Part IV: Deep Architectures
Why do different neural network architectures exist? Because structure matters. The right architecture makes certain patterns easy to learn and others difficult. Architecture encodes inductive biases—assumptions about the problem that guide learning.
This part explores how network structure creates capabilities. Convolutional networks exploit spatial structure in images. Recurrent networks maintain state for sequences. Attention mechanisms provide flexible context. Transformers combine these ideas to power modern language models.
Convolutional neural networks revolutionized computer vision by encoding two insights: nearby pixels are related (spatial locality), and patterns appear anywhere in an image (translation invariance). Weight sharing across space makes CNNs efficient and effective for vision tasks.

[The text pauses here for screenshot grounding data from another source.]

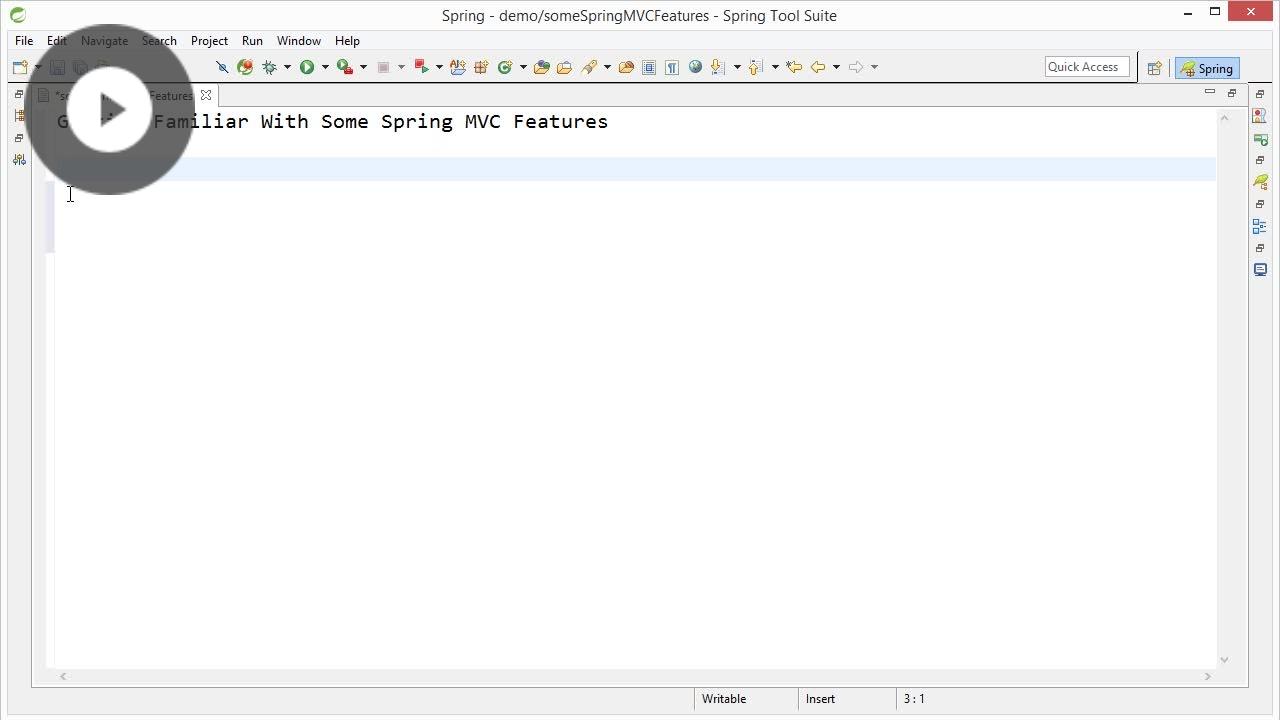The image size is (1280, 720).
Task: Run the application using the green Run icon
Action: pos(307,67)
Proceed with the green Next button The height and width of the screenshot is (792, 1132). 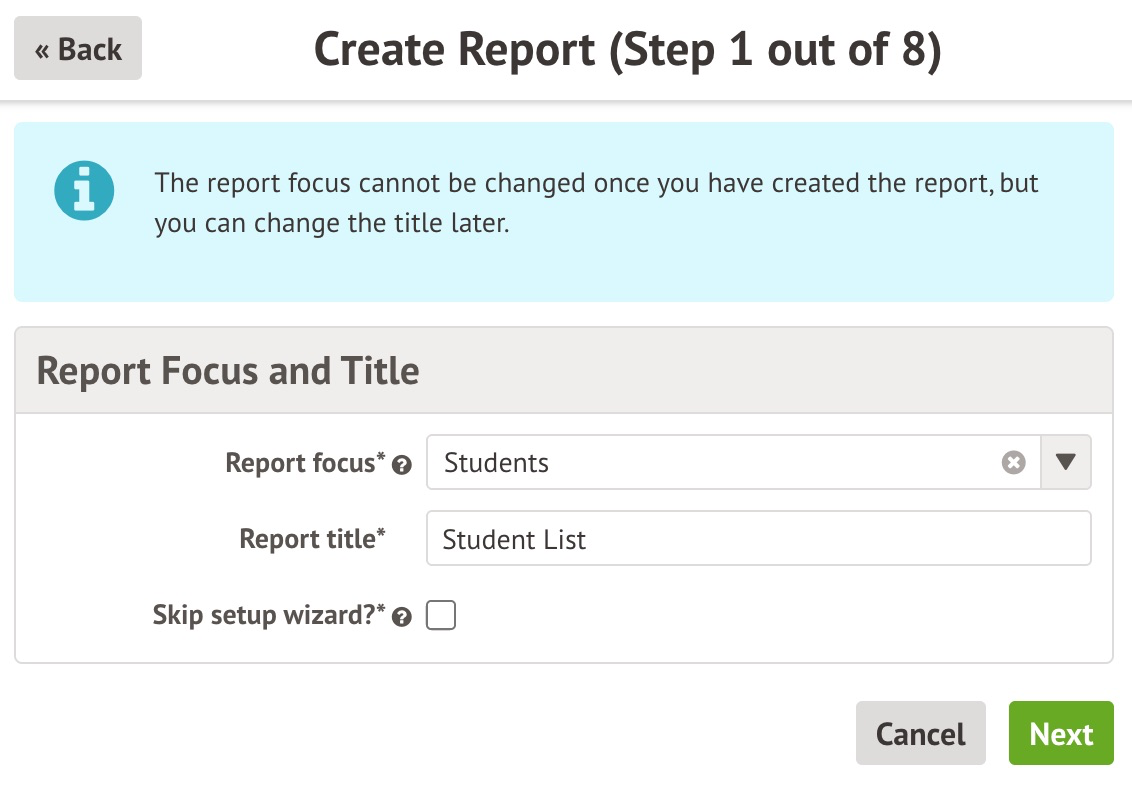pyautogui.click(x=1060, y=734)
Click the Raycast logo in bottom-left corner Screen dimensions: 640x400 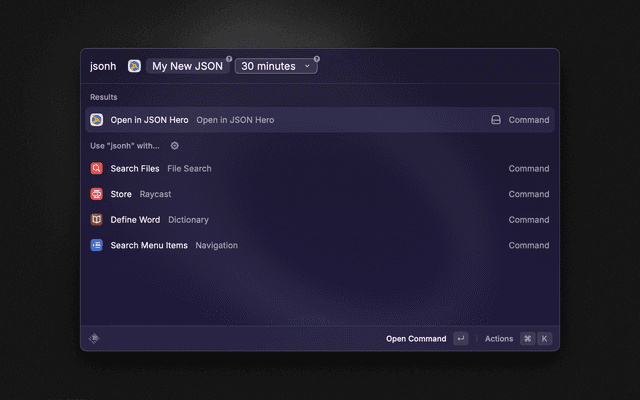[94, 338]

Recurrent neural networks process sequences by maintaining hidden state—memory that carries information forward through time. While largely superseded by Transformers for language, RNNs remain useful for streaming data and low-resource scenarios.
Embeddings bridge discrete symbols and continuous neural networks. Words, tokens, and categorical variables must be represented as vectors before neural networks can process them. Learned embeddings capture semantic relationships in vector space.
Attention mechanisms let models focus on relevant parts of input dynamically. Instead of compressing everything into fixed-length vectors, attention selectively weighs different parts of the input. This flexibility solves bottlenecks that plagued earlier architectures.
Transformers combine attention with parallel processing. They’re the foundation of modern language models, but also power vision systems and multimodal models. Understanding Transformers is essential for understanding contemporary AI.
Each architecture choice encodes assumptions about the problem. CNNs assume spatial structure, attention assumes some inputs matter more than others. Choosing the right architecture means choosing the right inductive bias for your problem.
After this part, you’ll understand why language models use Transformers (Part V) and how architecture choices affect system design (Part VI).